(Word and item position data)

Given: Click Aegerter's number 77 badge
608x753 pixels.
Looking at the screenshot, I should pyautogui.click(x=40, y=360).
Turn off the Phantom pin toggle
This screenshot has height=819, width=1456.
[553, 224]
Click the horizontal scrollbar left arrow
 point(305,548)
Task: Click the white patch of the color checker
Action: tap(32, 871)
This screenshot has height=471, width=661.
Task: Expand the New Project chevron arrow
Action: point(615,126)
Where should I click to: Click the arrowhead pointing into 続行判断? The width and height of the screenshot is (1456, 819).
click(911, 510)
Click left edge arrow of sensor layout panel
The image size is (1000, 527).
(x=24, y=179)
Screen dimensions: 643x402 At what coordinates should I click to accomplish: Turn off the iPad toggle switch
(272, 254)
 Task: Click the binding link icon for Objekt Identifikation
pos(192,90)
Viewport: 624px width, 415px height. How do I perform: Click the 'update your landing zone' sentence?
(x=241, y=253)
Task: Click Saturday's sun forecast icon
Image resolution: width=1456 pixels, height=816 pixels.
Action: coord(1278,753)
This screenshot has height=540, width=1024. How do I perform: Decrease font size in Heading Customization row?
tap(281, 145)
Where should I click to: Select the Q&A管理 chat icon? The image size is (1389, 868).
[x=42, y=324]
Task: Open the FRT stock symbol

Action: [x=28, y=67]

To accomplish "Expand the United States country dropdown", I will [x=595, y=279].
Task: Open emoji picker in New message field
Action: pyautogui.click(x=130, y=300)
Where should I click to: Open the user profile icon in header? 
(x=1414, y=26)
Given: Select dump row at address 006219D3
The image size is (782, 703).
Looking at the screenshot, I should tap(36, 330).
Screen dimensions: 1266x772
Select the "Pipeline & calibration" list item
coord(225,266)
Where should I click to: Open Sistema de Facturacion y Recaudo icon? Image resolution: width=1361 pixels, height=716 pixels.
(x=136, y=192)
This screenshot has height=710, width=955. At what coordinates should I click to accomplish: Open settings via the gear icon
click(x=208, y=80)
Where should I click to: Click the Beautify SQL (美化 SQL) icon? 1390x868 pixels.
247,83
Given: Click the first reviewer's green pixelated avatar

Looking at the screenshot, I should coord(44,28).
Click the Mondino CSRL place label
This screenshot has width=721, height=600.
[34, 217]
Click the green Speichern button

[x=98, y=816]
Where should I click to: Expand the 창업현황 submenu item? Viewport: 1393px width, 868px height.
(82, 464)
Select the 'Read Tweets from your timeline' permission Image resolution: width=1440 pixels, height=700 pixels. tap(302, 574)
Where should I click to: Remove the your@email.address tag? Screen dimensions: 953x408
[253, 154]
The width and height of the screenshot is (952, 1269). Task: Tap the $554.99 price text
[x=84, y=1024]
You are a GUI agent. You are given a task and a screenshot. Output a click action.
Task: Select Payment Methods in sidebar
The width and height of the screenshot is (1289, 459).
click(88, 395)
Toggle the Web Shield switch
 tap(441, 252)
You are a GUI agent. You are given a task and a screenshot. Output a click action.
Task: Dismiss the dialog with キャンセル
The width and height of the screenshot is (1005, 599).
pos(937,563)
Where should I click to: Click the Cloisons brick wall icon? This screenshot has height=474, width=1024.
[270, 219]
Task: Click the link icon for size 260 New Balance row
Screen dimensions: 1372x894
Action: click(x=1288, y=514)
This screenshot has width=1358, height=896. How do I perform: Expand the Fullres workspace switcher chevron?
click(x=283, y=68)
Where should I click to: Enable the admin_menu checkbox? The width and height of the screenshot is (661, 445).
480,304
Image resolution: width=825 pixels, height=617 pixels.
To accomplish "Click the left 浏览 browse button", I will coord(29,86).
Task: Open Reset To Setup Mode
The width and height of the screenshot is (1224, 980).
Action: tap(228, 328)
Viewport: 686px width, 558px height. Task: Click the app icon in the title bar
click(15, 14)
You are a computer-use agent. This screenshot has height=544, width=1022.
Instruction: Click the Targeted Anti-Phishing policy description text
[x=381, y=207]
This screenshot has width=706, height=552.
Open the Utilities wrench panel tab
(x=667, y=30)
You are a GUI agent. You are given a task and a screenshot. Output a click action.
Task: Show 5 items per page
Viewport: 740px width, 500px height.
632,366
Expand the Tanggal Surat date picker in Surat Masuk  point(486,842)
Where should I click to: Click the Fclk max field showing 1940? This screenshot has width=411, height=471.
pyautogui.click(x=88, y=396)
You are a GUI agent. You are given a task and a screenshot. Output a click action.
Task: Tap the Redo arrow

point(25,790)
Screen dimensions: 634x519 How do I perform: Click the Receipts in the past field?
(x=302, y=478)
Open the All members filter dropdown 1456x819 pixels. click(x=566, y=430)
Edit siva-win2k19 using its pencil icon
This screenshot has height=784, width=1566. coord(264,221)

Problem description → Rewrite all the entries above, switching "Where should I click to" to "Where do I click to" everywhere it occurs and leaving everything else unchanged.

Exercise solution →
Given: Click Aegerter's number 77 badge
608x753 pixels.
Looking at the screenshot, I should pyautogui.click(x=40, y=360).
Turn off the Phantom pin toggle
This screenshot has height=819, width=1456.
[553, 224]
Click the horizontal scrollbar left arrow
 point(305,548)
Task: Click the white patch of the color checker
Action: tap(32, 871)
This screenshot has height=471, width=661.
Task: Expand the New Project chevron arrow
Action: point(615,126)
Where do I click to: Click the arrowhead pointing into 続行判断? The width and height of the screenshot is (1456, 819).
click(911, 510)
Click left edge arrow of sensor layout panel
The image size is (1000, 527).
(x=24, y=179)
Screen dimensions: 643x402 At what coordinates should I click to accomplish: Turn off the iPad toggle switch
(272, 254)
 Task: Click the binding link icon for Objekt Identifikation
pos(192,90)
Viewport: 624px width, 415px height. How do I perform: Click the 'update your landing zone' sentence?
(x=241, y=253)
Task: Click Saturday's sun forecast icon
Image resolution: width=1456 pixels, height=816 pixels.
Action: coord(1278,753)
This screenshot has height=540, width=1024. How do I perform: Decrease font size in Heading Customization row?
tap(281, 145)
Where do I click to: Select the Q&A管理 chat icon? The image size is (1389, 868).
[x=42, y=324]
Task: Open the FRT stock symbol

Action: [x=28, y=67]

To accomplish "Expand the United States country dropdown", I will [x=595, y=279].
Task: Open emoji picker in New message field
Action: pyautogui.click(x=130, y=300)
Where do I click to: Open the user profile icon in header? 
(x=1414, y=26)
Given: Select dump row at address 006219D3
The image size is (782, 703).
Looking at the screenshot, I should tap(36, 330).
Screen dimensions: 1266x772
Select the "Pipeline & calibration" list item
coord(225,266)
Where do I click to: Open Sistema de Facturacion y Recaudo icon? Image resolution: width=1361 pixels, height=716 pixels.
(x=136, y=192)
This screenshot has height=710, width=955. At what coordinates should I click to accomplish: Open settings via the gear icon
click(x=208, y=80)
Where do I click to: Click the Beautify SQL (美化 SQL) icon? 1390x868 pixels.
247,83
Given: Click the first reviewer's green pixelated avatar

Looking at the screenshot, I should coord(44,28).
Click the Mondino CSRL place label
This screenshot has width=721, height=600.
[34, 217]
Click the green Speichern button

[x=98, y=816]
Where do I click to: Expand the 창업현황 submenu item? Viewport: 1393px width, 868px height.
(82, 464)
Select the 'Read Tweets from your timeline' permission Image resolution: width=1440 pixels, height=700 pixels. tap(302, 574)
Where do I click to: Remove the your@email.address tag? Screen dimensions: 953x408
[253, 154]
The width and height of the screenshot is (952, 1269). Task: Tap the $554.99 price text
[x=84, y=1024]
You are a GUI agent. You are given a task and a screenshot. Output a click action.
Task: Select Payment Methods in sidebar
The width and height of the screenshot is (1289, 459).
click(88, 395)
Toggle the Web Shield switch
 tap(441, 252)
You are a GUI agent. You are given a task and a screenshot. Output a click action.
Task: Dismiss the dialog with キャンセル
The width and height of the screenshot is (1005, 599).
pos(937,563)
Where do I click to: Click the Cloisons brick wall icon? This screenshot has height=474, width=1024.
[270, 219]
Task: Click the link icon for size 260 New Balance row
Screen dimensions: 1372x894
Action: click(x=1288, y=514)
This screenshot has width=1358, height=896. How do I perform: Expand the Fullres workspace switcher chevron?
click(x=283, y=68)
Where do I click to: Enable the admin_menu checkbox? The width and height of the screenshot is (661, 445).
480,304
Image resolution: width=825 pixels, height=617 pixels.
To accomplish "Click the left 浏览 browse button", I will coord(29,86).
Task: Open Reset To Setup Mode
The width and height of the screenshot is (1224, 980).
Action: tap(228, 328)
Viewport: 686px width, 558px height. Task: Click the app icon in the title bar
click(15, 14)
You are a computer-use agent. This screenshot has height=544, width=1022.
Instruction: Click the Targeted Anti-Phishing policy description text
[x=381, y=207]
This screenshot has width=706, height=552.
Open the Utilities wrench panel tab
(x=667, y=30)
You are a GUI agent. You are given a task and a screenshot. Output a click action.
Task: Show 5 items per page
Viewport: 740px width, 500px height.
632,366
Expand the Tanggal Surat date picker in Surat Masuk  point(486,842)
Where do I click to: Click the Fclk max field showing 1940? This screenshot has width=411, height=471.
pyautogui.click(x=88, y=396)
You are a GUI agent. You are given a task and a screenshot. Output a click action.
Task: Tap the Redo arrow

point(25,790)
Screen dimensions: 634x519 How do I perform: Click the Receipts in the past field?
(x=302, y=478)
Open the All members filter dropdown 1456x819 pixels. click(x=566, y=430)
Edit siva-win2k19 using its pencil icon
This screenshot has height=784, width=1566. coord(264,221)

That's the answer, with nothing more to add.